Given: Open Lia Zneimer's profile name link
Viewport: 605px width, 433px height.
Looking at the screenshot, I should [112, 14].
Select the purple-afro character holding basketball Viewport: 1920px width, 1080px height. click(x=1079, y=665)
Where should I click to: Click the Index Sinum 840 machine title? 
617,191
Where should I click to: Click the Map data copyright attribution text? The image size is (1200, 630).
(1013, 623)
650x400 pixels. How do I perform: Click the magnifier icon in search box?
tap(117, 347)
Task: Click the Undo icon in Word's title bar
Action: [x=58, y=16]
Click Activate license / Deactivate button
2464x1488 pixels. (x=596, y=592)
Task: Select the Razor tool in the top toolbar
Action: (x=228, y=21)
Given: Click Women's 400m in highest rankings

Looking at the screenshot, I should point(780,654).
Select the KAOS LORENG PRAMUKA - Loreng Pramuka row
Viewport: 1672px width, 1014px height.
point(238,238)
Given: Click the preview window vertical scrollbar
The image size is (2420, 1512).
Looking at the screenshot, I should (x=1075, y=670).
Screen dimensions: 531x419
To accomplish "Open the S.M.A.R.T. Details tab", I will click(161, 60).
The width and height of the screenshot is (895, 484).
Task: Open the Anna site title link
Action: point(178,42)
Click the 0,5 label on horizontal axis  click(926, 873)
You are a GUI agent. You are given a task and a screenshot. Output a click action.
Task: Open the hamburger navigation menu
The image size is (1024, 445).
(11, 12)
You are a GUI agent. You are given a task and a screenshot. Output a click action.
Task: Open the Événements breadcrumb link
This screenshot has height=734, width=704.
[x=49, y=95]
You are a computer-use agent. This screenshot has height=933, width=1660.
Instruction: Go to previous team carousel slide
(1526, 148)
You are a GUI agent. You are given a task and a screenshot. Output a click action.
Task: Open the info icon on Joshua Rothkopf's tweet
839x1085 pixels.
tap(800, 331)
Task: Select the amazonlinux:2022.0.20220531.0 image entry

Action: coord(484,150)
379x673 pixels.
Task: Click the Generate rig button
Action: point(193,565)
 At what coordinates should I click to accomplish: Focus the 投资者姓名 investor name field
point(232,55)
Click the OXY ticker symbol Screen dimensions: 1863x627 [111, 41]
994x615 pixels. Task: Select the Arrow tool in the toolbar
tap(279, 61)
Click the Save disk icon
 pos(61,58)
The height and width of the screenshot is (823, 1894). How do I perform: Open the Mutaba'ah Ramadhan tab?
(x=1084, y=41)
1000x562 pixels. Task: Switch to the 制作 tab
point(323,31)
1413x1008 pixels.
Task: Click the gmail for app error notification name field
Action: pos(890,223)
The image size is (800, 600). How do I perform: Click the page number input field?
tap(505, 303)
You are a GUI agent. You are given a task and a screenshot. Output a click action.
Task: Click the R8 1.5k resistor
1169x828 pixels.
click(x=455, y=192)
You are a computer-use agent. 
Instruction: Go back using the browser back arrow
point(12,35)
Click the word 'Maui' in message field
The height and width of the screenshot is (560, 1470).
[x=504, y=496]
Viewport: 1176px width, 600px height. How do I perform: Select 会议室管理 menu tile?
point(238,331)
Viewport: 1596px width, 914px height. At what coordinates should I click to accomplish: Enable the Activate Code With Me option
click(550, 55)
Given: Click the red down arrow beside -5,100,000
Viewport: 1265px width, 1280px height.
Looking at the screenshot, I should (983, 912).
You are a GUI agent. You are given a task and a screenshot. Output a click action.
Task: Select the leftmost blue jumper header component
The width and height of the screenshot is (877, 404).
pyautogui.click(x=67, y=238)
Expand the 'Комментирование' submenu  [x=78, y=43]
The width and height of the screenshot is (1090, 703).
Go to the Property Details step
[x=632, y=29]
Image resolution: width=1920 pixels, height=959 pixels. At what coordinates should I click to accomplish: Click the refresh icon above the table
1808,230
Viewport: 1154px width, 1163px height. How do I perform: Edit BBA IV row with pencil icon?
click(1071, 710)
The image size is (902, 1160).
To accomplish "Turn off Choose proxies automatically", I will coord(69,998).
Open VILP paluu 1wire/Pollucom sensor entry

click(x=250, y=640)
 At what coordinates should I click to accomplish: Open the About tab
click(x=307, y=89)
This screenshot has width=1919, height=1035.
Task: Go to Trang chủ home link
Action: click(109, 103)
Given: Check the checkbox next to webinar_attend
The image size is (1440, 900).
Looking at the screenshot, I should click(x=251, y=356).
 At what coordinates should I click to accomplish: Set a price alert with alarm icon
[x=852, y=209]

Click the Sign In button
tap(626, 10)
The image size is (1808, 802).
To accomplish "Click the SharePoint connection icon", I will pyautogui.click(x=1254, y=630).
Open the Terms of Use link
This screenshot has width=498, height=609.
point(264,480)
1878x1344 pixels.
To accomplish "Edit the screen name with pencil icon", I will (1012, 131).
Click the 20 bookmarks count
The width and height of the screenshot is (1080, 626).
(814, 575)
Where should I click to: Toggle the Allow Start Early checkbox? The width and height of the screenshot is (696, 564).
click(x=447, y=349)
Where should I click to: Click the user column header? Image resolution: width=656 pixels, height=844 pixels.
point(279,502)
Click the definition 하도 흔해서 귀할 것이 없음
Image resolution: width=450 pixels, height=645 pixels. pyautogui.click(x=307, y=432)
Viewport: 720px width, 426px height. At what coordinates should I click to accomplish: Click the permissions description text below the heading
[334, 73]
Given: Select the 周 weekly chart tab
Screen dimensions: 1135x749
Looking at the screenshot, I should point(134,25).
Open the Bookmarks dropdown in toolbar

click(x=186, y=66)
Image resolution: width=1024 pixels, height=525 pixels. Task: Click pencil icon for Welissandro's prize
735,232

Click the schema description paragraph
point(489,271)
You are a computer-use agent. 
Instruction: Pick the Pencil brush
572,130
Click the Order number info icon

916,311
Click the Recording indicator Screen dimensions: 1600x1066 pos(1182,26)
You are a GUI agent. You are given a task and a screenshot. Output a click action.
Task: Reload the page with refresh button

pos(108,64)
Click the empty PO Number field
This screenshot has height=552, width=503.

• • • • •

### Task to complete
Transcribe the records above exactly, beginning at the line that contains "The height and width of the screenshot is (823, 1894)." and ending with the line that contains "The width and height of the screenshot is (1090, 703).", both included, and nothing else.

### Solution
The height and width of the screenshot is (823, 1894). How do I perform: Open the Mutaba'ah Ramadhan tab?
(x=1084, y=41)
1000x562 pixels. Task: Switch to the 制作 tab
point(323,31)
1413x1008 pixels.
Task: Click the gmail for app error notification name field
Action: pos(890,223)
The image size is (800, 600). How do I perform: Click the page number input field?
tap(505, 303)
You are a GUI agent. You are given a task and a screenshot. Output a click action.
Task: Click the R8 1.5k resistor
1169x828 pixels.
click(x=455, y=192)
You are a computer-use agent. 
Instruction: Go back using the browser back arrow
point(12,35)
Click the word 'Maui' in message field
The height and width of the screenshot is (560, 1470).
[x=504, y=496]
Viewport: 1176px width, 600px height. How do I perform: Select 会议室管理 menu tile?
point(238,331)
Viewport: 1596px width, 914px height. At what coordinates should I click to accomplish: Enable the Activate Code With Me option
click(550, 55)
Given: Click the red down arrow beside -5,100,000
Viewport: 1265px width, 1280px height.
Looking at the screenshot, I should (983, 912).
You are a GUI agent. You are given a task and a screenshot. Output a click action.
Task: Select the leftmost blue jumper header component
The width and height of the screenshot is (877, 404).
pyautogui.click(x=67, y=238)
Expand the 'Комментирование' submenu  [x=78, y=43]
The width and height of the screenshot is (1090, 703).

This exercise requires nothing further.